In the end, I figured that seeing everything on Maui through the lens of academic criticism would ruin my family’s excellent vacation and would taint for me an important memory I will cherish forever. While I couldn’t in good conscience fully abandon my critical lens, I chose to keep criticisms of colonialism and capitalism to myself and pursue a path of curiosity, observation, and openness. Where I could do so politely, I asked questions about what life is like on the island, always remembering that I was an uninvited visitor whose dollars might be welcome but whose actual presence was probably only tolerated. I tried my best to patronize businesses and restaurants owned by Kanaka Maoli, and when that was too impractical, I at least tried to avoid giving my money to mainland-based chains in the perhaps-foolish hope those dollars would stay on Maui. I opened myself to new experiences, and enjoyed with relish everything from delicious Spam musubi to the unbelievably sweet, almost-coconutty, taste of locally grown Maui pineapple. I learned everything I could about Kanaka Maoli history and learned to respect the deep connection these people feel for the aina (land) that was taken from under their feet and the warm waters around the island that abound with sea turtles and other wildlife. And in a totally lame attempt to relieve myself of some of the guilt I had about my consumptive habits, I made a small donation to the much-in-need Maui Food Bank.
But none of this made it sting any less when the server at the Old Lahina Lūau remarked to the gathered crowd that resort hotels now stand on the site where his ancestors grew banana leaves they once used to make kalua pork. He got a big laugh from the audience when he quipped that they now have to use bed sheets from the Sheridan to wrap the pig before it gets buried for cooking.

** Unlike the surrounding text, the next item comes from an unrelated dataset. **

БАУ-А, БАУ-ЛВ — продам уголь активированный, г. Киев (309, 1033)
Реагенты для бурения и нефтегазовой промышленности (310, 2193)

Meanwhile, all I could do was stir my tiki drink in uncomfortable silence.

I’m not sure he was kidding about the bed sheets!
Note: For an excellent resource on critical evaluations of contemporary Kanaka Maoli life and the politics of Hawaiian sovereignty, I would suggest looking for A Nation Rising: Hawaiian Movements for Life, Land, and Sovereignty edited by Noelani Goodyear-Kaopua, Ikaika Hussey, and Erin Kahunawaika’ala Wright.
I am feeling the same sentiments regarding an upcoming trip to Maui. Would love some restaurant references, if available, of Kanaka Maoli owned establishments. Definitely plan on a donation to the food bank while visiting. Thanks for the thoughtful words on this matter.